====== Records for the task

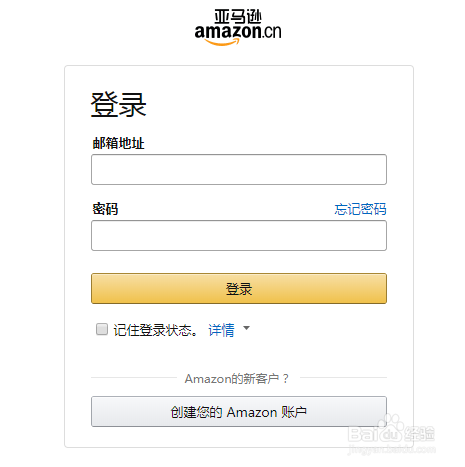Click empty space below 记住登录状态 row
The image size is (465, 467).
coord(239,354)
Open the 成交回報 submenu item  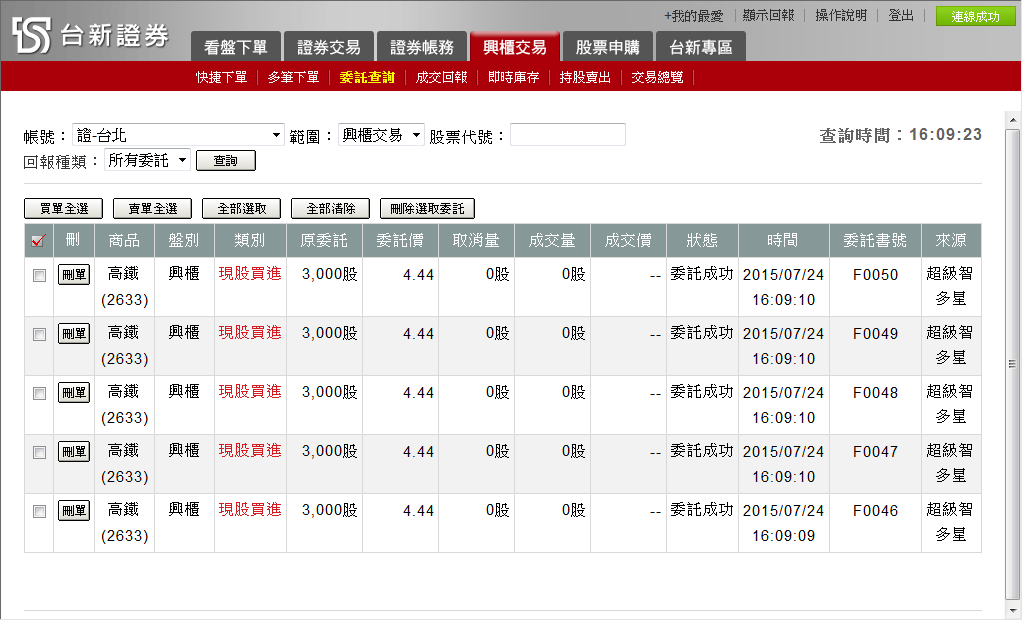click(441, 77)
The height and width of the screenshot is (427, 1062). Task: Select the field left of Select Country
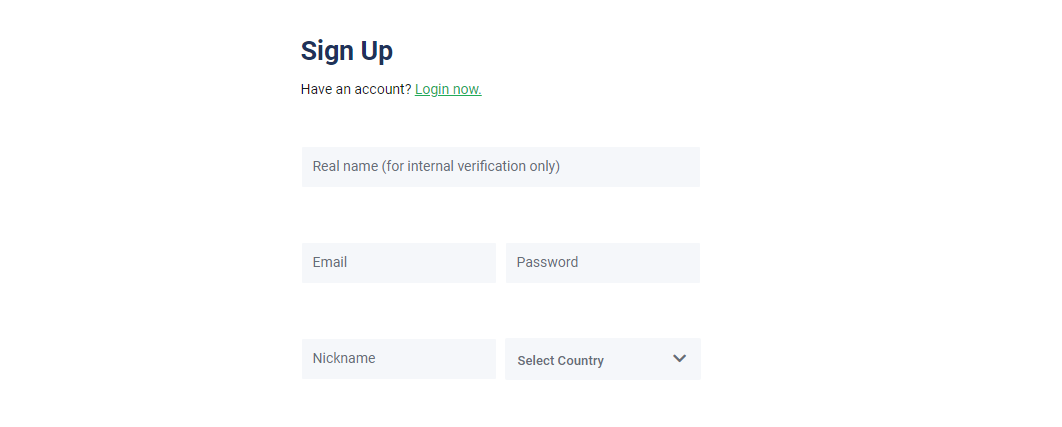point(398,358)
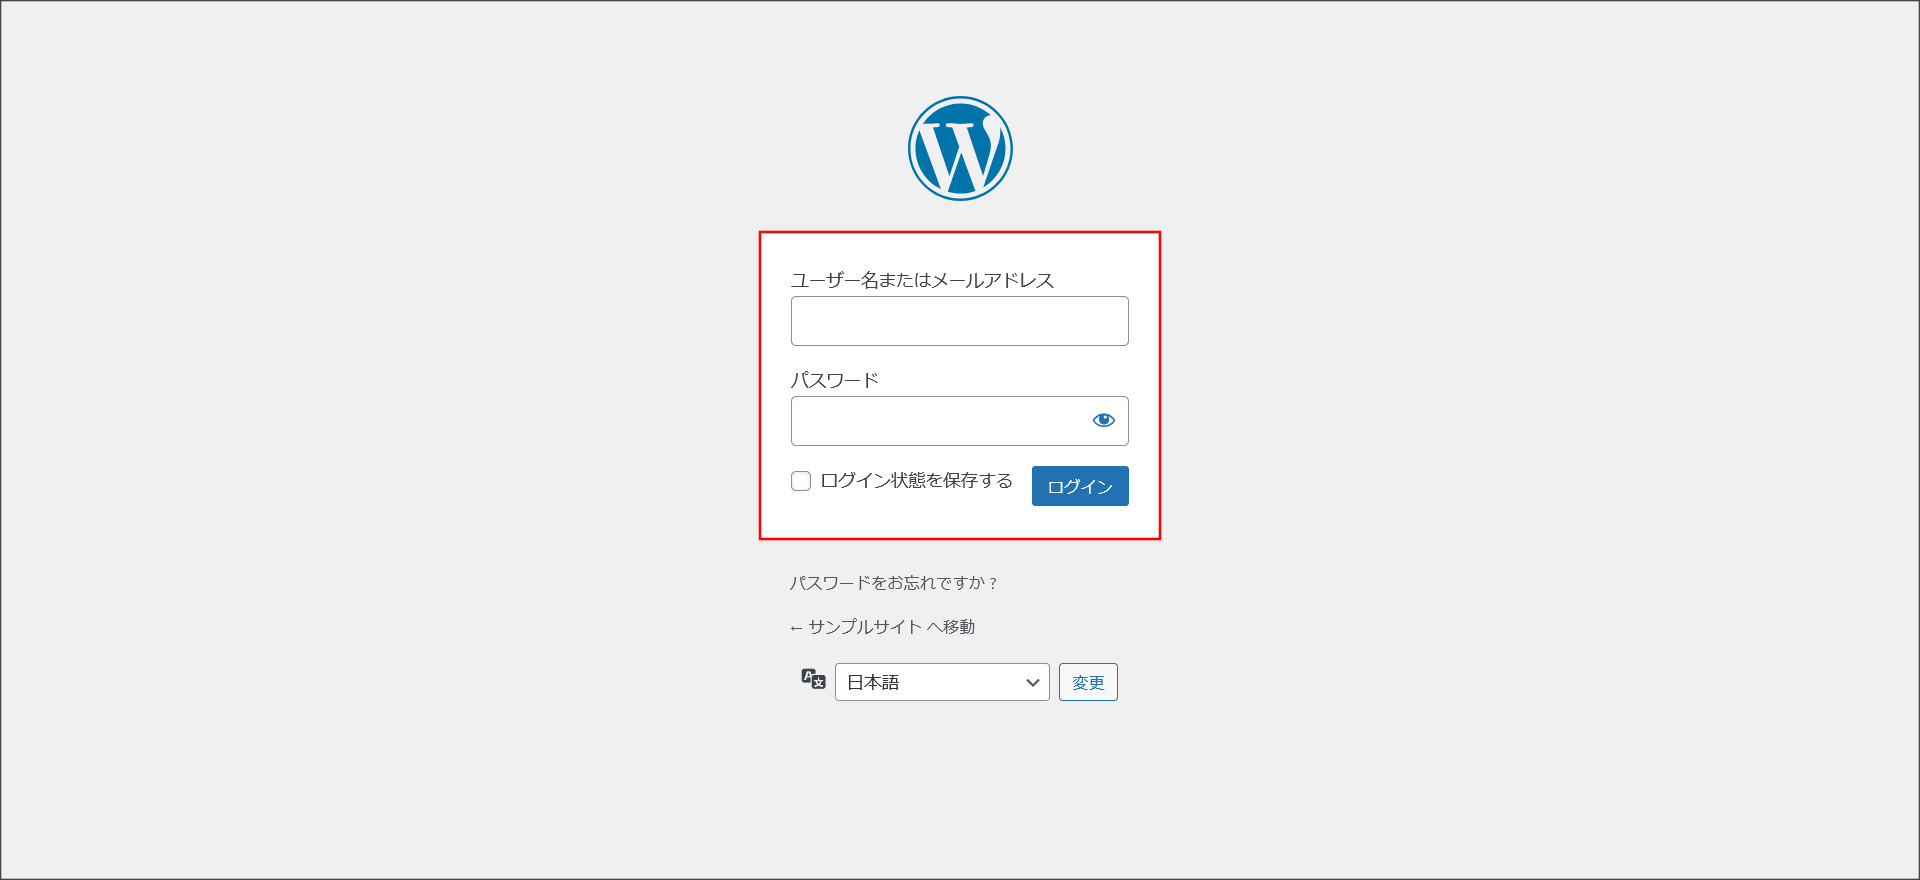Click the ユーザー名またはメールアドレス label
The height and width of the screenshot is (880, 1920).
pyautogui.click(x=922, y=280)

============

* What you need to do: With pictures excluded, restate word for word the lines from the one that contains "The height and width of the screenshot is (427, 1062)." through the end of the material, inclusive, and nothing more.

* Expected answer:
The height and width of the screenshot is (427, 1062). Task: Select the field left of Select Country
point(398,358)
Click the ユーザー名またはメールアドレス label
The height and width of the screenshot is (880, 1920).
pyautogui.click(x=922, y=280)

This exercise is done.